* _WORK INSTRUCTIONS_
Transcribe the data. Leave out nothing.

* _RECORDS SUPPLIED_
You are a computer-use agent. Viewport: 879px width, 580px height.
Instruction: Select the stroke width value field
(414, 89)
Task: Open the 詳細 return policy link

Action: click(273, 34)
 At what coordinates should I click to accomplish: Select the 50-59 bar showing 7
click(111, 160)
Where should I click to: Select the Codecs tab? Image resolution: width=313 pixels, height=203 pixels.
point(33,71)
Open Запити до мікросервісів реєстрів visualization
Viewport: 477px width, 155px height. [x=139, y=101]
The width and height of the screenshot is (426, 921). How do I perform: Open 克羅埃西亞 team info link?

* _RESULT OF THIS EXERCISE_
You are a computer-use agent. Viewport: 879px width, 580px height.
Instruction: Select the stroke width value field
(414, 89)
Task: Open the 詳細 return policy link

Action: click(273, 34)
 At what coordinates should I click to accomplish: Select the 50-59 bar showing 7
click(111, 160)
Where should I click to: Select the Codecs tab? Image resolution: width=313 pixels, height=203 pixels.
point(33,71)
Open Запити до мікросервісів реєстрів visualization
Viewport: 477px width, 155px height. [x=139, y=101]
The width and height of the screenshot is (426, 921). How do I perform: Open 克羅埃西亞 team info link?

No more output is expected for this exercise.